▶ [ENTRIES PROVIDED]
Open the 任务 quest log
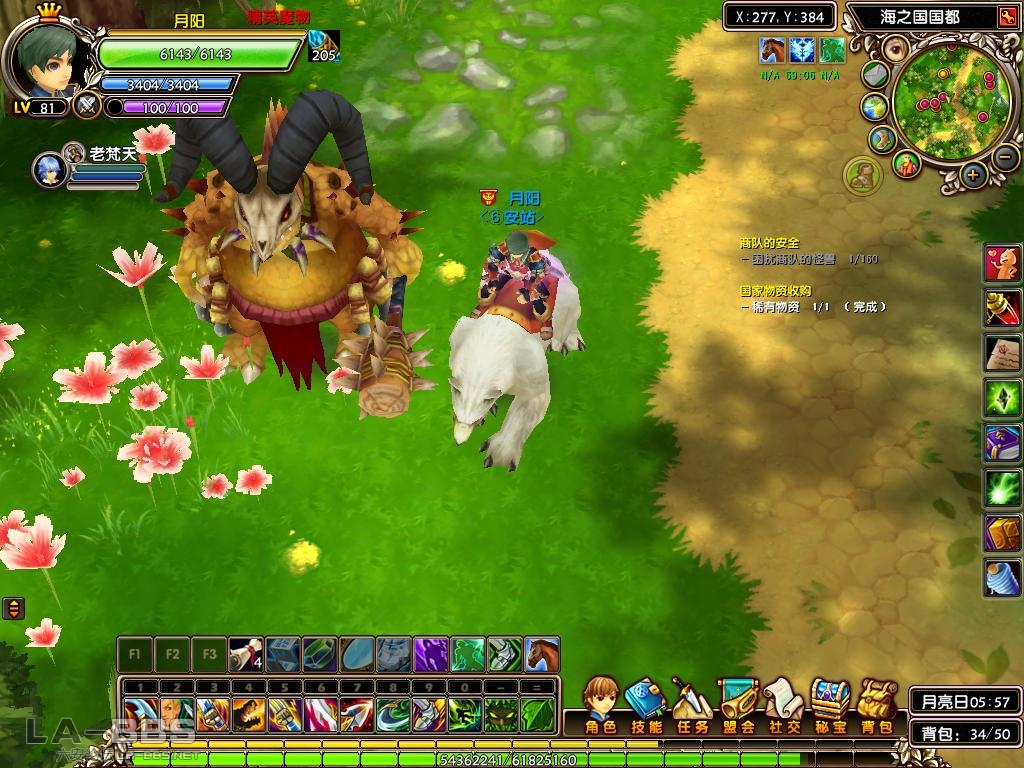This screenshot has width=1024, height=768. pos(692,704)
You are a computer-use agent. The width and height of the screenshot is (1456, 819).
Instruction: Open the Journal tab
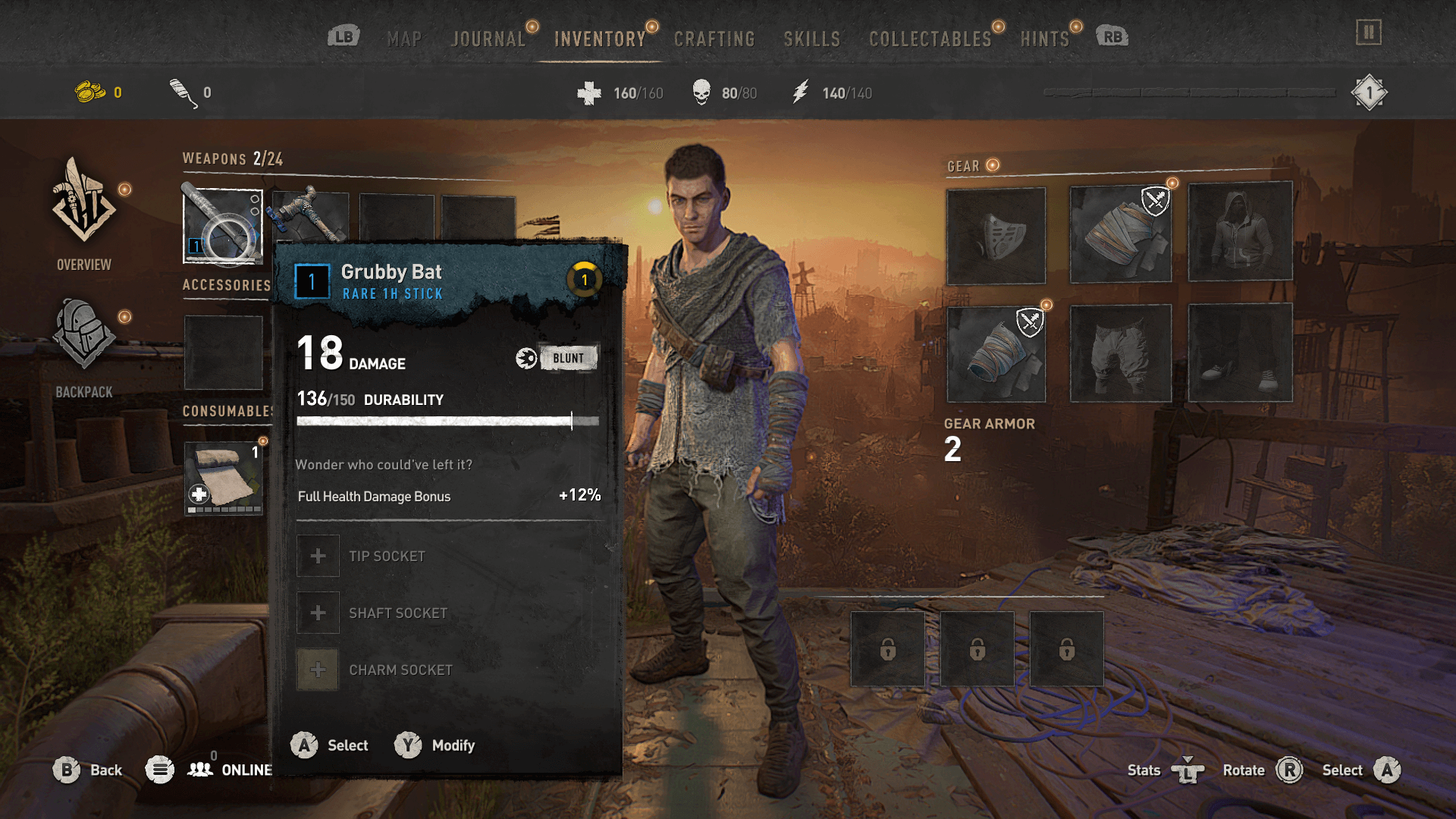488,39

▶ [EXERCISE DESCRIPTION]
Can you render the material above as a JSON list of strings, one string per line, with blank lines skipped and the pictures left out?

▶ [TASK RESPONSE]
[
  "Open the 任务 quest log",
  "This screenshot has width=1024, height=768. pos(692,704)",
  "You are a computer-use agent. The width and height of the screenshot is (1456, 819).",
  "Instruction: Open the Journal tab",
  "488,39"
]